- **Aim**
Copy every line of the material below exactly as it appears, without changing anything.

(Dataset material)
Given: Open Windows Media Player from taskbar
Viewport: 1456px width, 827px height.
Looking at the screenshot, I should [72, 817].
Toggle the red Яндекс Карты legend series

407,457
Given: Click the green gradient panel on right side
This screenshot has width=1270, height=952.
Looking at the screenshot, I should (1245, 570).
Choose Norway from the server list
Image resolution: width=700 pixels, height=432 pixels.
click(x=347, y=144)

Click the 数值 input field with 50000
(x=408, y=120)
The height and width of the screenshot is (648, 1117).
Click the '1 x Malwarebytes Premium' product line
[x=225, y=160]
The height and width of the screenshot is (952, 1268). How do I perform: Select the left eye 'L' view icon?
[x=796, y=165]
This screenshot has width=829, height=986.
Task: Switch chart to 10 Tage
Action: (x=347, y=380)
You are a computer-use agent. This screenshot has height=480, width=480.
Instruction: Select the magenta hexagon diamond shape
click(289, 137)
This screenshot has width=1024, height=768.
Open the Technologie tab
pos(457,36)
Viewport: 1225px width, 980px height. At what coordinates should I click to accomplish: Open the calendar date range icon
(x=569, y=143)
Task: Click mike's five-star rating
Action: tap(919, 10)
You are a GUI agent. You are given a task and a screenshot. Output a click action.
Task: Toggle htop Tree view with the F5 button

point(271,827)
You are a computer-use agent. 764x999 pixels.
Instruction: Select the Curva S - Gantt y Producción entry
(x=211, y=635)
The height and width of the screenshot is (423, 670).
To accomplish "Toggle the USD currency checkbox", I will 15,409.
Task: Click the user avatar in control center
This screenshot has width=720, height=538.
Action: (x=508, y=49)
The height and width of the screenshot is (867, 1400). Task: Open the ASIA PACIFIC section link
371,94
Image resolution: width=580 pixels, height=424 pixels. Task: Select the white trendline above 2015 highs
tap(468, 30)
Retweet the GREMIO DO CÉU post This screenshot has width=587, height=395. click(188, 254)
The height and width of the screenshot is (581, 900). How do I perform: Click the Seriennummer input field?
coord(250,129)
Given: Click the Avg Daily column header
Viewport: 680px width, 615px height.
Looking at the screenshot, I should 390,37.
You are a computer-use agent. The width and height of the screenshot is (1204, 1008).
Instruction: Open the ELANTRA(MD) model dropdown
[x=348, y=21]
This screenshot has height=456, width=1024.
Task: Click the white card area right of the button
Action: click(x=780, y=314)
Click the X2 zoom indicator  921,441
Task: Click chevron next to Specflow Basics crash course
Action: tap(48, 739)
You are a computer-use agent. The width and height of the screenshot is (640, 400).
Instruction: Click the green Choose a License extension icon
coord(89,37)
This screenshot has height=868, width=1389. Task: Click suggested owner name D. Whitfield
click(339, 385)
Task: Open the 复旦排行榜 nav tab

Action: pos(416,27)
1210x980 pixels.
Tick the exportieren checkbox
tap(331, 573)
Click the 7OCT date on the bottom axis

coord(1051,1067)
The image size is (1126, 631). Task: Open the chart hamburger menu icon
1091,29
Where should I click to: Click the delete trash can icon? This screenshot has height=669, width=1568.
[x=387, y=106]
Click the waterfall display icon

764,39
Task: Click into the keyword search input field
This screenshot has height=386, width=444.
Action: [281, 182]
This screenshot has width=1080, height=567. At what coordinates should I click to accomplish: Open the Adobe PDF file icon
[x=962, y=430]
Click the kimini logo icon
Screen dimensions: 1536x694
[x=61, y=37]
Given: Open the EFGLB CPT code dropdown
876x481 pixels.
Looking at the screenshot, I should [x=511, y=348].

- **Task answer**
Given: Open Windows Media Player from taskbar
Viewport: 1456px width, 827px height.
Looking at the screenshot, I should [72, 817].
Toggle the red Яндекс Карты legend series

407,457
Given: Click the green gradient panel on right side
This screenshot has width=1270, height=952.
Looking at the screenshot, I should (1245, 570).
Choose Norway from the server list
Image resolution: width=700 pixels, height=432 pixels.
click(x=347, y=144)

Click the 数值 input field with 50000
(x=408, y=120)
The height and width of the screenshot is (648, 1117).
Click the '1 x Malwarebytes Premium' product line
[x=225, y=160]
The height and width of the screenshot is (952, 1268). How do I perform: Select the left eye 'L' view icon?
[x=796, y=165]
This screenshot has width=829, height=986.
Task: Switch chart to 10 Tage
Action: (x=347, y=380)
You are a computer-use agent. This screenshot has height=480, width=480.
Instruction: Select the magenta hexagon diamond shape
click(289, 137)
This screenshot has width=1024, height=768.
Open the Technologie tab
pos(457,36)
Viewport: 1225px width, 980px height. At what coordinates should I click to accomplish: Open the calendar date range icon
(x=569, y=143)
Task: Click mike's five-star rating
Action: tap(919, 10)
You are a GUI agent. You are given a task and a screenshot. Output a click action.
Task: Toggle htop Tree view with the F5 button

point(271,827)
You are a computer-use agent. 764x999 pixels.
Instruction: Select the Curva S - Gantt y Producción entry
(x=211, y=635)
The height and width of the screenshot is (423, 670).
To accomplish "Toggle the USD currency checkbox", I will 15,409.
Task: Click the user avatar in control center
This screenshot has width=720, height=538.
Action: (x=508, y=49)
The height and width of the screenshot is (867, 1400). Task: Open the ASIA PACIFIC section link
371,94
Image resolution: width=580 pixels, height=424 pixels. Task: Select the white trendline above 2015 highs
tap(468, 30)
Retweet the GREMIO DO CÉU post This screenshot has width=587, height=395. click(188, 254)
The height and width of the screenshot is (581, 900). How do I perform: Click the Seriennummer input field?
coord(250,129)
Given: Click the Avg Daily column header
Viewport: 680px width, 615px height.
Looking at the screenshot, I should 390,37.
You are a computer-use agent. The width and height of the screenshot is (1204, 1008).
Instruction: Open the ELANTRA(MD) model dropdown
[x=348, y=21]
This screenshot has height=456, width=1024.
Task: Click the white card area right of the button
Action: click(x=780, y=314)
Click the X2 zoom indicator  921,441
Task: Click chevron next to Specflow Basics crash course
Action: tap(48, 739)
You are a computer-use agent. The width and height of the screenshot is (640, 400).
Instruction: Click the green Choose a License extension icon
coord(89,37)
This screenshot has height=868, width=1389. Task: Click suggested owner name D. Whitfield
click(339, 385)
Task: Open the 复旦排行榜 nav tab

Action: pos(416,27)
1210x980 pixels.
Tick the exportieren checkbox
tap(331, 573)
Click the 7OCT date on the bottom axis

coord(1051,1067)
The image size is (1126, 631). Task: Open the chart hamburger menu icon
1091,29
Where should I click to: Click the delete trash can icon? This screenshot has height=669, width=1568.
[x=387, y=106]
Click the waterfall display icon

764,39
Task: Click into the keyword search input field
This screenshot has height=386, width=444.
Action: [281, 182]
This screenshot has width=1080, height=567. At what coordinates should I click to accomplish: Open the Adobe PDF file icon
[x=962, y=430]
Click the kimini logo icon
Screen dimensions: 1536x694
[x=61, y=37]
Given: Open the EFGLB CPT code dropdown
876x481 pixels.
Looking at the screenshot, I should [x=511, y=348].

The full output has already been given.